The task:
Look through the lines below and extract each one that contains "blue".

Data to process:

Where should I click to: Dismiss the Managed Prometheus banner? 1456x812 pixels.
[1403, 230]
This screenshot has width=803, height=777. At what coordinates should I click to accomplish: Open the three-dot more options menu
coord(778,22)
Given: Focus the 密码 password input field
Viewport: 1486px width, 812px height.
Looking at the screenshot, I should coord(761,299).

* * *

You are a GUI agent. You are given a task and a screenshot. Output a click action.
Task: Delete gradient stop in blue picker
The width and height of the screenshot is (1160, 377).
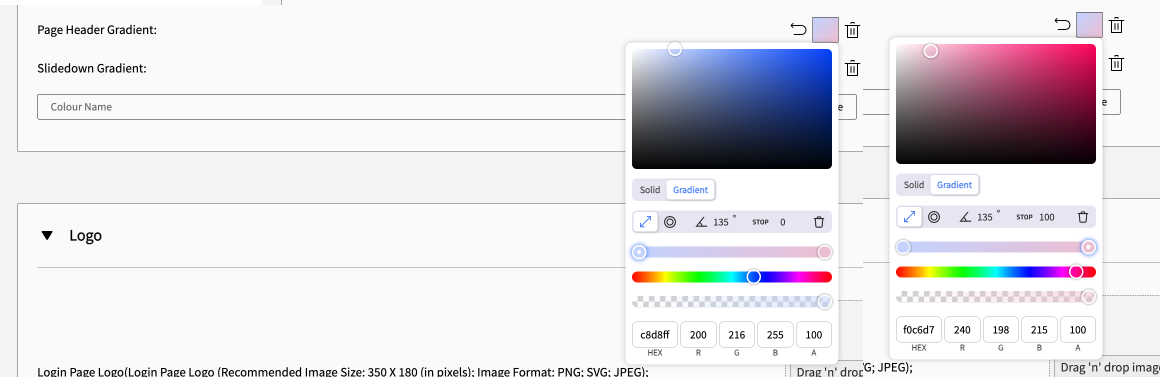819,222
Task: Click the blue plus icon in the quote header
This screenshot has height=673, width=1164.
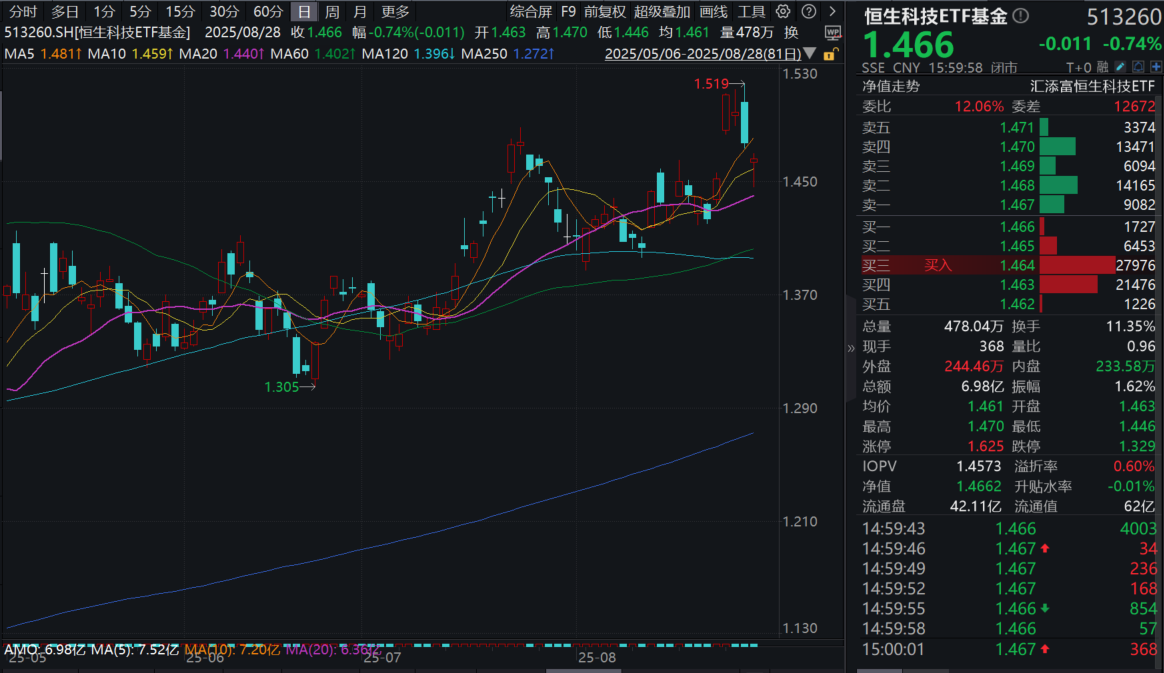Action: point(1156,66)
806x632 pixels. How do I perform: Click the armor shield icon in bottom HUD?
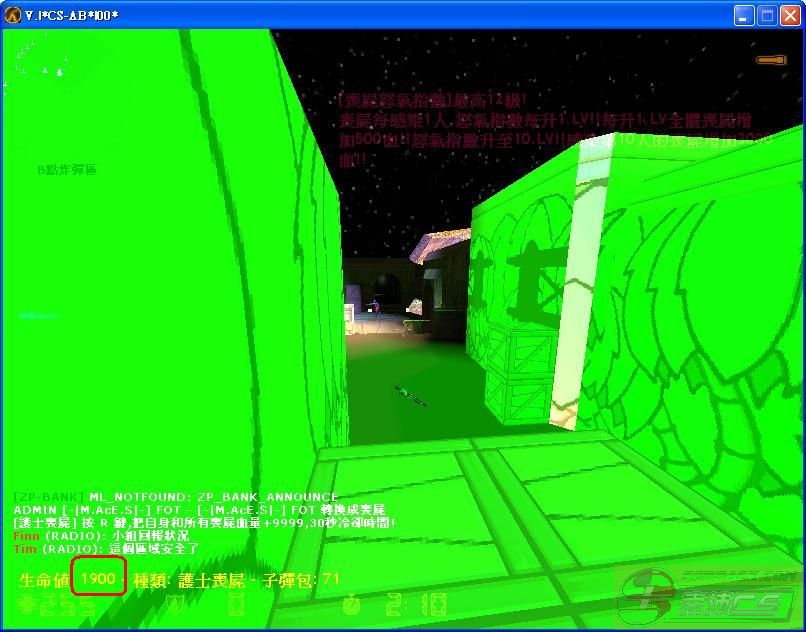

...

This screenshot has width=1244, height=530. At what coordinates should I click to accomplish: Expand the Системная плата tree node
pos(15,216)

Response for this exercise:
Task: Delete gradient stop in blue picker
Task: Click the blue plus icon in the quote header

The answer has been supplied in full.